The pain got worse and I was forced to take a half lortab during the afternoon. Though I got drowsy I forced myself to stay awake. I hate that damn medicine now.

I spent the day in bed. More applications of the ice pack. Though by now it was past the 48 hours recommended. I figured it couldn’t hurt.

Later that afternoon I spied my reflection in the mirror. I now had a good size light bruise on the right side of my face. The one side that was less swollen, the one that was healing better. Sigh. Plus both areas began to itch. It’s hard to scratch something that’s so tender and painful to the touch. Again I’m hoping the scratching means healing. The bruise on my left side is still nasty and spreading. Oh joy. It hurts by just existing there on my face. Hurting when I turn to the left or lower my chin. It looks like something socked me there. More unpleasant thoughts of looks I’ll get when I return to work, taking the train in, flood my head.

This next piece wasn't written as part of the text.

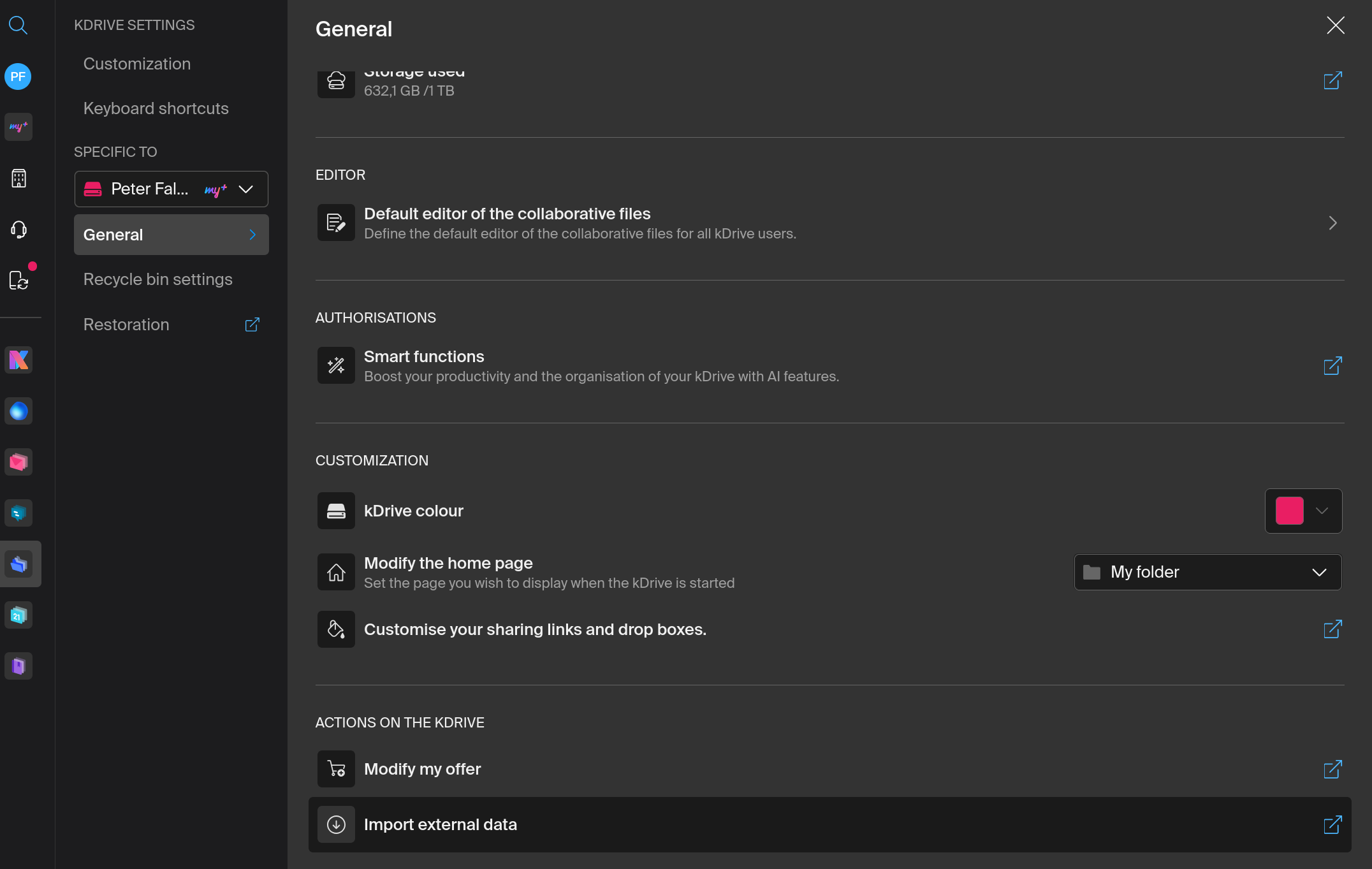Open Modify my offer external link
The image size is (1372, 869).
click(1332, 769)
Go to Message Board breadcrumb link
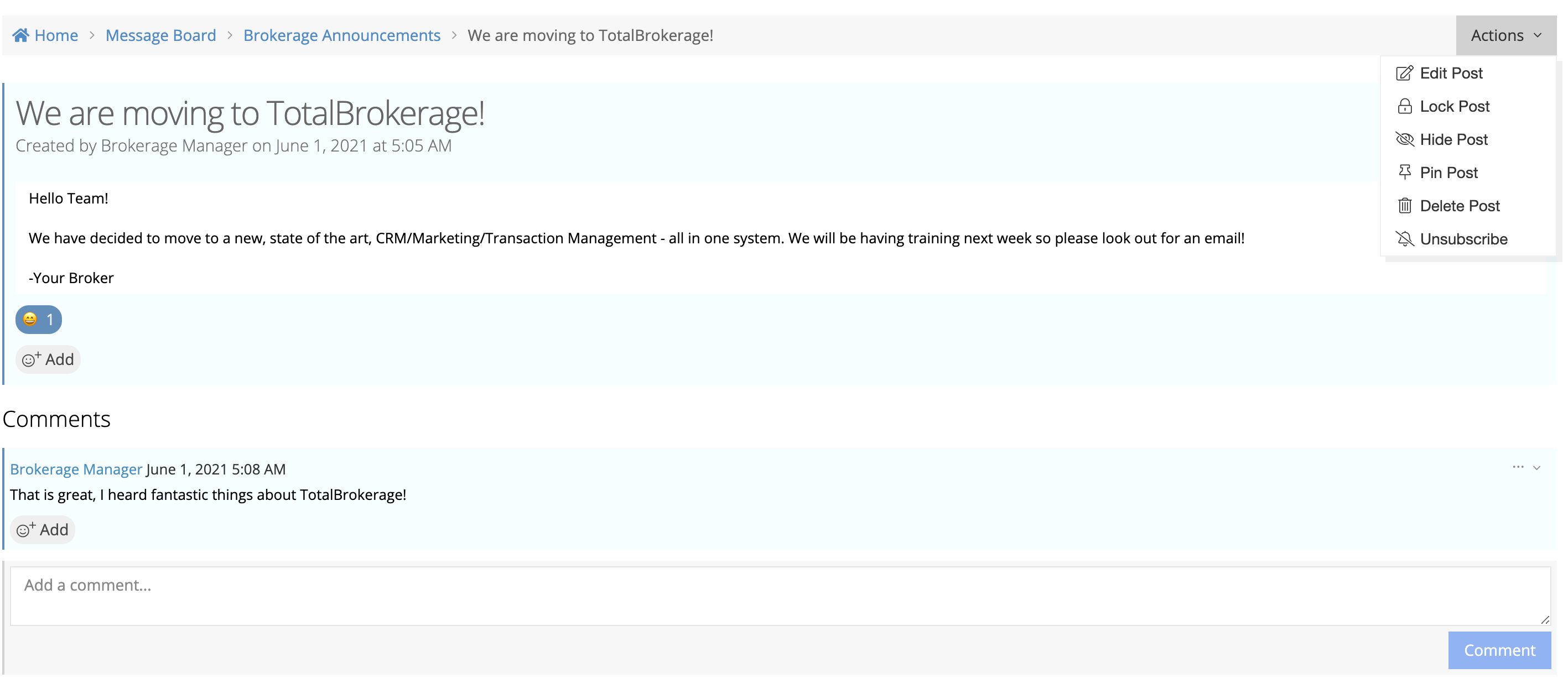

I just keep remembering that each day that passes is one day closer to this being over. One day this will be just a memory. I’ll forget the pain and look back at these posts wondering how out of it I was.

In the evening I take another half of a lortab to help keep the pain at bay through the night at the suggestion of my husband. I am a bit chilly, so I grab my nearby hoodie and put it on for the night, pulling the hood over my eyes. I’m still sleeping sitting up in the bed. I’m not asleep long, 30 minutes to an hour at most. I have a terrible nightmare and actually wake myself up with my own screaming. I’m panting, covered in sweat, and feeling very warm. My husband asks if I’m okay. I answer that I don’t know. And I didn’t. I take off the hoodie and toss it to the ground. I sit there panting, trying to stay awake as long as possible. As the medicine pulls me back to sleep I swear to myself that I’m building a new tolerance to pain. I’m just taking ibuprofen by itself from here on out. To hell with the lortab. That medicine is being put on my “I don’t care. I’m never taking it again” list.